One of the key documents relied on by Mr Guerin to satisfy the jury that Mr Dwyer is guilty of murder, was a document entitled 'Killing Darci' which - the State claims - was a template for the alleged murder.

And it was the graphic and disturbing opening lines of this document that Mr Farrell opened his two-and-a-half-hour closing speech with. "I had always fantasised about killing, ever since I was a teenager and I got hard every time I had a knife in my hand, wielding the power knowing that I could decide who lived and died. Just like my hero, God," said Mr Farrell, through gritted teeth.

Those words, said the Tipperary native, were "indisputably" the words of Graham Dwyer. "When you hear those words in evidence, indisputably they represent a most unpromising start to any speech in a murder trial," he said, adding that as a lawyer he had never had to refer to material like that when closing a case.

It was, said Mr Farrell, one of the unique features of this case, before honing in on a series of features he claimed are not only unique but serve to show that the prosecution has no evidence to lead to a murder conviction. Mr Farrell told the jury that much of the evidence they have seen in the case - including videos of Mr Dwyer stabbing Elaine O'Hara during sex - was difficult, distasteful, repellent even.

But he told the jury that although it must be easier to do in other cases, Mr Dwyer was entitled to the presumption of innocence. Central to Mr Farrell's speech to the jury was his claim that there is a huge gap or chasm in the prosecution's case. He said that every time the prosecution tried to make the distinction between fantasy and reality, they attempted to jump this gap but fell short.

"That's putting an elaborate theory not on the basis of any evidence," he said.
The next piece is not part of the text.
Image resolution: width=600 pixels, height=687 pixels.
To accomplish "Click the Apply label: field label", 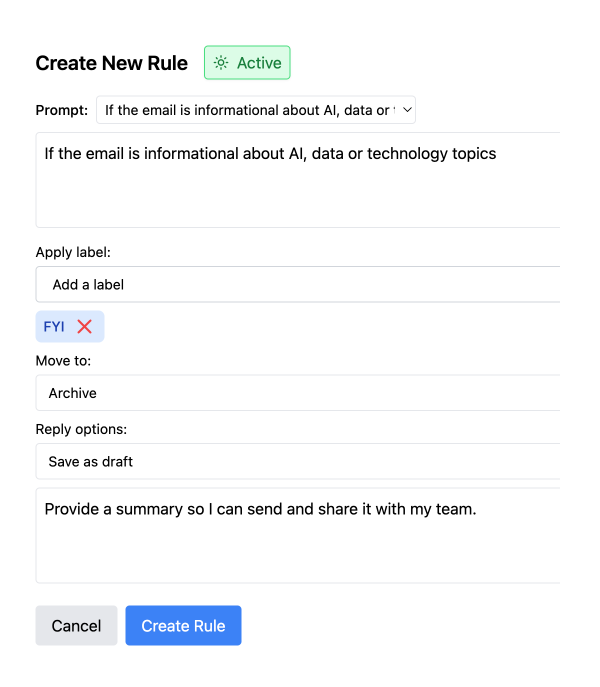I will pos(73,252).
In the prosecution's opening and closing speeches, the State acknowledged that there is no cause of death.

This was a factor that was also highlighted by Mr Farrell, who accused the prosecution of trying to shock jurors by pushing their emotional buttons in a case he described as "largely circumstantial".

Mr Farrell said that the prosecution's theory of an orgy of violence was not met by the forensic evidence which recorded no bony injury on Ms O'Hara's remains that might be present after an alleged multiple stabbing. The evidence of Deputy State Pathologist Dr Michael Curtis effectively "blows the theory of the prosecution out of the water", he said.
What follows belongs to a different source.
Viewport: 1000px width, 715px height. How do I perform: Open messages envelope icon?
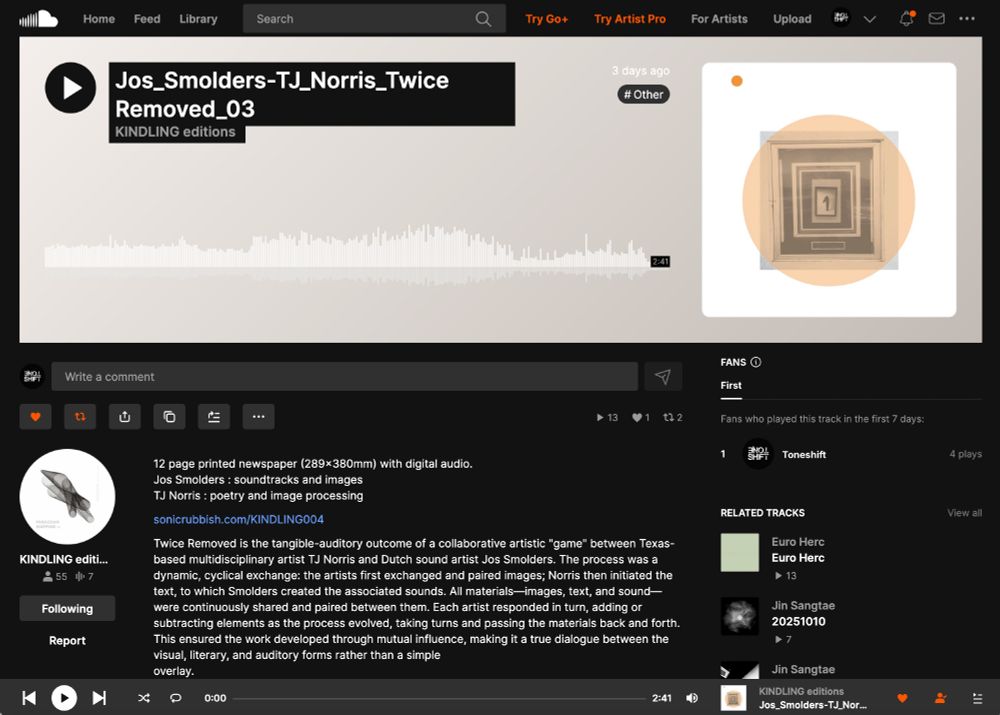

Mr Farrell said that it was understandable that Ms O'Hara's family may have "fudged" difficult issues such as the discovery of a latex body suit and a rope in Elaine O'Hara's apartment at the time of her disappearance, but there was "no such excuse" for the gardaí.

Mr Farrell also questioned whether gardaí, who had access to certain material, including text messages backed up to Ms O'Hara's computer at the time of her disappearance, had kept an open mind about the possibility of suicide.
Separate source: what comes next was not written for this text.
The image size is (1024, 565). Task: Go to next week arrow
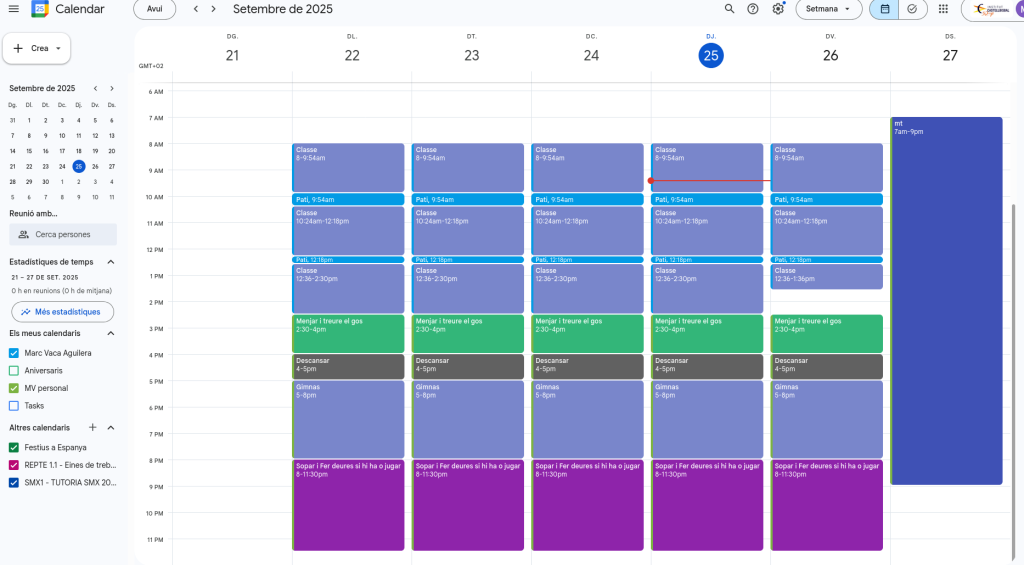coord(215,9)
"Whatever evidence crops up in this case that might suggest something along the lines of a suicide," the gardaí either ignore it or pretend it doesn't exist, he said, adding that a rusty blade seen near Ms O'Hara's remains by a dog walker who found them appeared to have been discounted by gardaí.

"Anything that doesn't fit with the theory advanced by the prosecution is simply dumped overboard," said Mr Farrell, who highlighted a series of matters he says constitute shortcomings in the garda investigation, including the discovery of a second site at Kilakee.

Of the mobile phones the prosecution says are crucial to its case, Mr Farrell said simply that it is for the jury to accept if Mr Dwyer owned a particular phone.

Mr Farrell spoke of a "very real, invisible pressure on the jury," an expectation from the media and 'barstool jurors' that they must convict.

If the lawyer himself was under an invisible pressure, it didn't show as he a drew a rare, welcome burst of laughter from the court when he nominated actors George Clooney and Benedict Cumberbatch to play himself and Mr Guerin respectively in the inevitable movies Mr Farrell says will be made about this most unique trial.

Mr Justice Tony Hunt will charge the jury on Monday.